• Task brief: Starting at the line that contains "Instruction: Open the admin user menu" in the listing below, write out every line word for word until you have written the line that contains "You are a computer-use agent. 640x360 pixels.".
═════ Data for this exercise
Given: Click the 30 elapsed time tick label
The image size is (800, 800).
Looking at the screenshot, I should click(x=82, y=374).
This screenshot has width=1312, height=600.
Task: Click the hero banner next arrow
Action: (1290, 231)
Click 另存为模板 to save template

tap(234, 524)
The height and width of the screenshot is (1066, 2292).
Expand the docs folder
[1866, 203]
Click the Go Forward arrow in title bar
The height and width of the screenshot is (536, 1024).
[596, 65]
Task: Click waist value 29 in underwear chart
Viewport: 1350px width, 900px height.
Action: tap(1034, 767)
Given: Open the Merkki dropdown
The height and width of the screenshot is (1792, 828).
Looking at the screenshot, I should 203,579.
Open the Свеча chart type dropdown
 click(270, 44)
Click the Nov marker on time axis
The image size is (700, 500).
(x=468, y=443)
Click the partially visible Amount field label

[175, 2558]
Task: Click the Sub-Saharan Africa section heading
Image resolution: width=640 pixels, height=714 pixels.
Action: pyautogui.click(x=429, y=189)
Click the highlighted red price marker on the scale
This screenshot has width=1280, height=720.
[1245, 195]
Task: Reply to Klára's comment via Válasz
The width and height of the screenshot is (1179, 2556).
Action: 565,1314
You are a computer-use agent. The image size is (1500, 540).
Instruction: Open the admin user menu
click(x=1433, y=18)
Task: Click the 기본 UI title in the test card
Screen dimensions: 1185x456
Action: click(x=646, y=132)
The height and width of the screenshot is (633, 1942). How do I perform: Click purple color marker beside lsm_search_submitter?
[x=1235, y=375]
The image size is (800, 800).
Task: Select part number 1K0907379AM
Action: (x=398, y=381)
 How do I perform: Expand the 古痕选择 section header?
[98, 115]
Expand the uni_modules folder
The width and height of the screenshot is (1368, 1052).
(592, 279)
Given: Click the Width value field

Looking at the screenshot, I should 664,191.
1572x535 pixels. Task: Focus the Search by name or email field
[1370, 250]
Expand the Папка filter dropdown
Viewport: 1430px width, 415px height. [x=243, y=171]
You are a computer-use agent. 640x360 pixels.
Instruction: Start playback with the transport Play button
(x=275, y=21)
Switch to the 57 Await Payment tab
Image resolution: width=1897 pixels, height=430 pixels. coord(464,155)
══════════
• Your response:
Instruction: Open the admin user menu
click(x=1433, y=18)
Task: Click the 기본 UI title in the test card
Screen dimensions: 1185x456
Action: click(x=646, y=132)
The height and width of the screenshot is (633, 1942). How do I perform: Click purple color marker beside lsm_search_submitter?
[x=1235, y=375]
The image size is (800, 800).
Task: Select part number 1K0907379AM
Action: (x=398, y=381)
 How do I perform: Expand the 古痕选择 section header?
[98, 115]
Expand the uni_modules folder
The width and height of the screenshot is (1368, 1052).
(592, 279)
Given: Click the Width value field

Looking at the screenshot, I should 664,191.
1572x535 pixels. Task: Focus the Search by name or email field
[1370, 250]
Expand the Папка filter dropdown
Viewport: 1430px width, 415px height. [x=243, y=171]
You are a computer-use agent. 640x360 pixels.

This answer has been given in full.